- **Selected passage**:
USCG Station Grays Harbor is In Westport Washington is one of the many stations where Coast Guard presence is a God send in the demanding, treacherous seas and coastline of the U.S. Pacific Northwest.
Stemming out various locations in the region where the original lifeboats were launched from horse drawn carriages through the surf and rowed to the scene of the distress, in 1914, the first motorized lifeboats arrived. USCG Station Grays Harbor station was then moved to a newly-built pier inside of Grays Harbor. After several more reconstructions in the 1930s and 1940s, the current station was built on the east end of the Westhaven Marina in 1973. Today their assets consist of a 52-foot motor lifeboat, two 47-foot motor lifeboats and one 25-foot response boat small.
Grays Harbor's area of responsibility extends more than 63 miles along the Washington coastline from the Queets River in the north, to Ocean Park in the south and 50 miles offshore. Seventy-five percent of the station's mission is search and rescue. The other 25 percent is law enforcement, marine environmental protection, and recreational boating safety.
During search and rescue seasons, which begins with the opening of coastal recreational salmon season and extends through its closing, the unit answers three to five cases each day. When the recreational salmon fishing season was strong, the unit would average 600-700 search and rescue cases a year. When the salmon seasons started getting shorter and shorter, the number of cases steadily dropped and it is now rare to receive over 300 calls for assistance a year. However, every year during the stormy winter months during commercial Dungeness crab season, the station can expect to receive several calls involving capsizing, sinking, or rough bar escorts.
Greys harbors 47 MLB Crews are the tip of the spear of extreme surf rescue. We thank them for their daring mission that is as unique as any special forces in the US inventory!

- **Activity list**:
a) Using the passage on Station Grays Harbor, decide whether each statement agrees with it. Answer yes or no, and quote the words that decide it.
(i) The current station was built on the east end of the Westhaven Marina in 1973.
(ii) Law enforcement makes up most of the station's mission.
(iii) The station's area of responsibility reaches 50 miles offshore.
b) Transcribe the stretch of the passage on Station Grays Harbor from "USCG Station Grays Harbor is" through "response boat small.".
c) Answer these questions from the passage on Station Grays Harbor.
(i) In what year did the first motorized lifeboats arrive?
(ii) How many 47-foot motor lifeboats does the station have?
(iii) During which commercial season in the stormy winter months does the station expect calls involving capsizing?

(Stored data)
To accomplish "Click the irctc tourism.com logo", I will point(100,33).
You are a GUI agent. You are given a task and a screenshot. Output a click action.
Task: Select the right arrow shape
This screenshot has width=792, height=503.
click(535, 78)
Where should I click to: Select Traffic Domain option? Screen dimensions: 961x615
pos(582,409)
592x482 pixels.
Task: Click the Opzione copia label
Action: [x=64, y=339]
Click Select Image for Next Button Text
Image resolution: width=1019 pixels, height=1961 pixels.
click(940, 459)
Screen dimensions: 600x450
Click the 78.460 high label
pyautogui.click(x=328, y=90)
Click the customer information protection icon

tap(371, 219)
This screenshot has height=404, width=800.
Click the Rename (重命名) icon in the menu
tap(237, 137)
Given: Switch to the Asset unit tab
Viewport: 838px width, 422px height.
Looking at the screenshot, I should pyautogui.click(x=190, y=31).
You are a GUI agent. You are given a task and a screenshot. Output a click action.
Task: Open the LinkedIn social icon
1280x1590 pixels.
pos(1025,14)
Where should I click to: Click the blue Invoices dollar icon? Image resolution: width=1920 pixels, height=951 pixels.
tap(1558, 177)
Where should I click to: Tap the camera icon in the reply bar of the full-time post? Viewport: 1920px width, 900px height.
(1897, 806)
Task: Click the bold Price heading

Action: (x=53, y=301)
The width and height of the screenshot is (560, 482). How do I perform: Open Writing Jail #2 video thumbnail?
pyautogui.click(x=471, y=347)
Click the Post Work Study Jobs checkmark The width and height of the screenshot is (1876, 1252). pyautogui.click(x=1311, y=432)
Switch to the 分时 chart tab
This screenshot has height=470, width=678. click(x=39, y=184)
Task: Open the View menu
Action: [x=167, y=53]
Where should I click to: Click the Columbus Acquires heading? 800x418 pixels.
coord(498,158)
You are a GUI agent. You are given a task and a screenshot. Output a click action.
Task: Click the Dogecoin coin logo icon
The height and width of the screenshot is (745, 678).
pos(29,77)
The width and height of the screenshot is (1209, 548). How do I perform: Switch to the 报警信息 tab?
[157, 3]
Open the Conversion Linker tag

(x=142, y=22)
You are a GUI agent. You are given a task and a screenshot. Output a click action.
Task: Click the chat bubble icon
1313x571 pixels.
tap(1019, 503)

- **Answers provided**:
a)
(i) Yes: "the current station was built on the east end of the Westhaven Marina in 1973"
(ii) No: "Seventy-five percent of the station's mission is search and rescue."
(iii) Yes: "and 50 miles offshore"

b)
USCG Station Grays Harbor is In Westport Washington is one of the many stations where Coast Guard presence is a God send in the demanding, treacherous seas and coastline of the U.S. Pacific Northwest.
Stemming out various locations in the region where the original lifeboats were launched from horse drawn carriages through the surf and rowed to the scene of the distress, in 1914, the first motorized lifeboats arrived. USCG Station Grays Harbor station was then moved to a newly-built pier inside of Grays Harbor. After several more reconstructions in the 1930s and 1940s, the current station was built on the east end of the Westhaven Marina in 1973. Today their assets consist of a 52-foot motor lifeboat, two 47-foot motor lifeboats and one 25-foot response boat small.

c)
(i) 1914
(ii) Two
(iii) Dungeness crab season